Chin tucks are for everyone who has pain, poor posture, muscle tension or stress. Chin tucks will help align your neck in a better position and reduce neck muscle tension. These types of neck exercises will strengthen the neck muscles in the front and relax the muscles in the back of the neck. Chin tucks are the basic and foundation of improving overall posture. 

There are many positions and variations to learn how to do a chin tuck. Chin tucks can also be done with and without any resistance. This neck exercise can be done anywhere and anytime. Eventually, chin tucks should be done with other neck and posture exercises. When chin tucks are incorporated in the daily routine, posture will improve dramatically.

The first chin tuck position to try will be while lying down. Roll a small towel to place behind your neck. Lie down on a flat surface while facing up. The towel should be comfortable and supporting your neck. Have your arms by your side, your back should be touching the flat surface; your knees should be bent with your feet placed on the flat surface. This is your starting position. Keep your eyes looking forward while bringing your chin towards the flat surface and into the towel. Hold this position for a count of five. Release and repeat up to 10 times.

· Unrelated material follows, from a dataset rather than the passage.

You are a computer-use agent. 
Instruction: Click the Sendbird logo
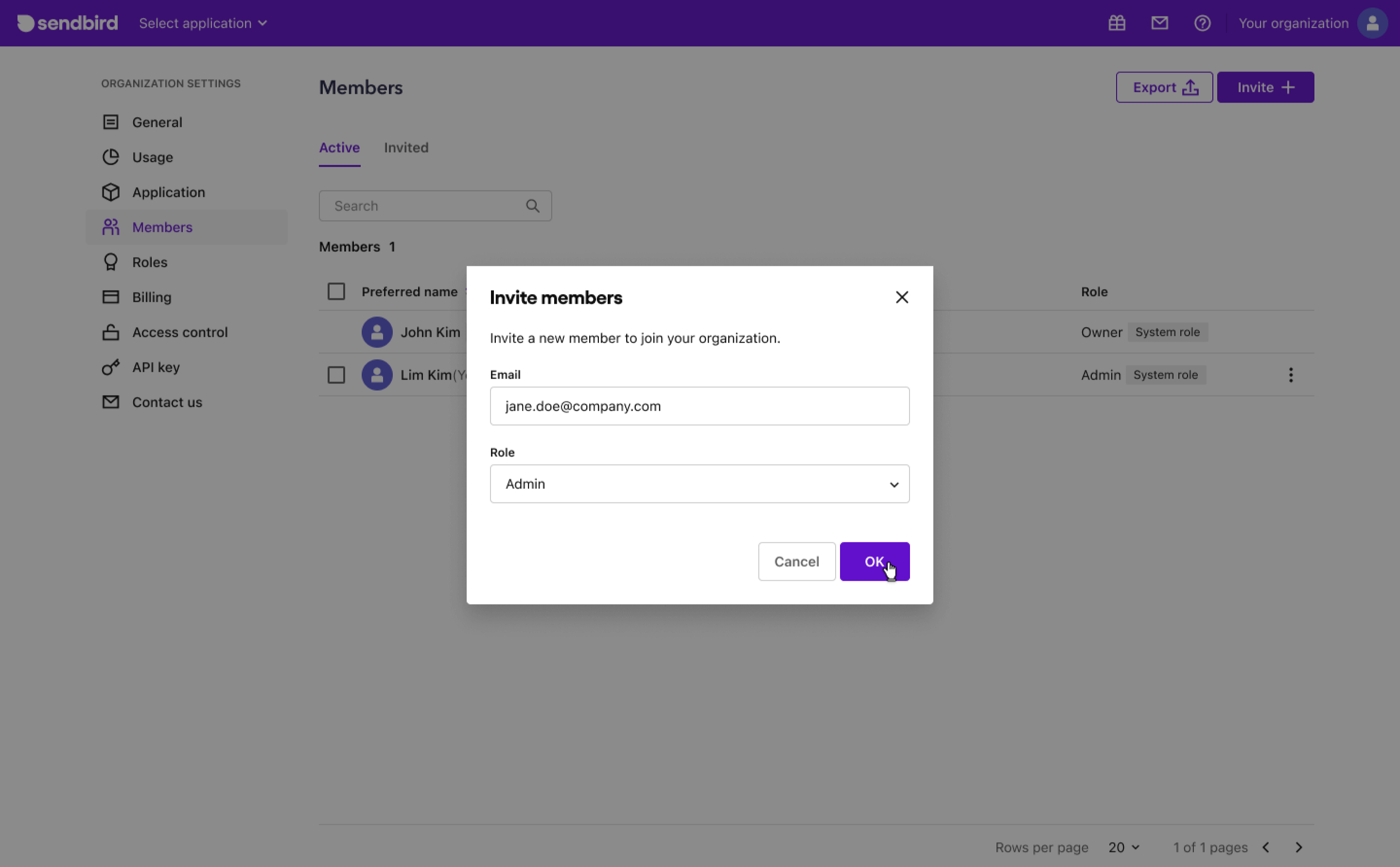(x=67, y=23)
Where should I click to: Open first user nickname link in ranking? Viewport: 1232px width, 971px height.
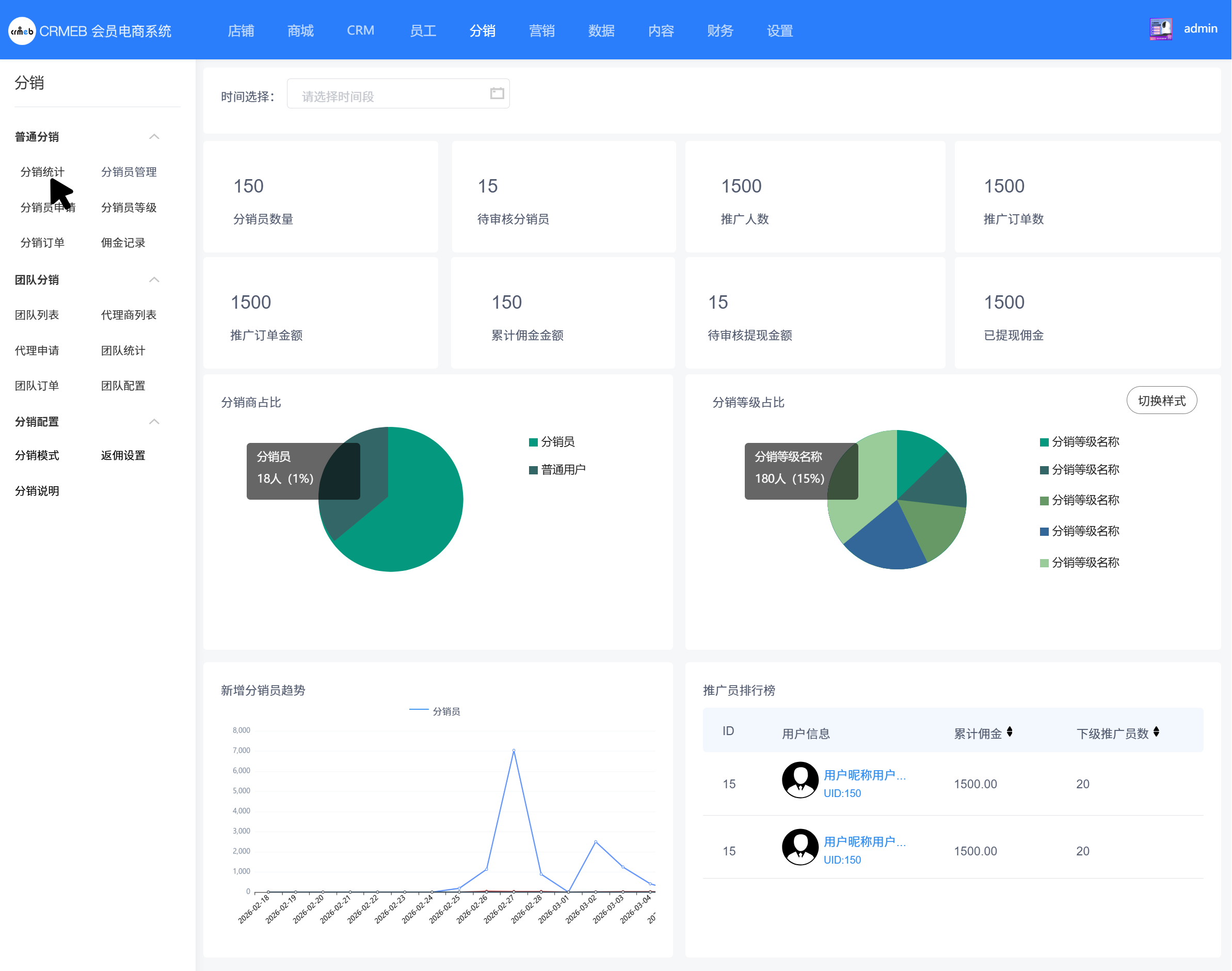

When you are bringing your chin back, you should feel a slight stretch in the back of the neck. There should be no pain when doing these neck exercises. This chin tuck neck exercise should be small, smooth and slow movements. Make sure your chin does not tilt towards your chest. Doing these neck exercises first while lying down eliminates any chance of poor posture or bad neck exercise technique. This chin tuck exercise can be done at least twice a day; before you get up in the morning and before you go to bed. The next level of the chin tuck exercise will be discussed at a later time.